■ **Problem details**
Please return all of the data exactly as written.

■ **Data under study**
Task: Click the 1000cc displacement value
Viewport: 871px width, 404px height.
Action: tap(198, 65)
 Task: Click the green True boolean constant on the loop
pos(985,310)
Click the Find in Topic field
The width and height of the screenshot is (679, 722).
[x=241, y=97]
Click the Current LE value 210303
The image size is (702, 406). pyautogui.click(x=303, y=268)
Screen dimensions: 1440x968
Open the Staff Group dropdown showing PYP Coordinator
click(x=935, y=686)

■ **Solution**
Task: Click the 1000cc displacement value
Viewport: 871px width, 404px height.
Action: tap(198, 65)
 Task: Click the green True boolean constant on the loop
pos(985,310)
Click the Find in Topic field
The width and height of the screenshot is (679, 722).
[x=241, y=97]
Click the Current LE value 210303
The image size is (702, 406). pyautogui.click(x=303, y=268)
Screen dimensions: 1440x968
Open the Staff Group dropdown showing PYP Coordinator
click(x=935, y=686)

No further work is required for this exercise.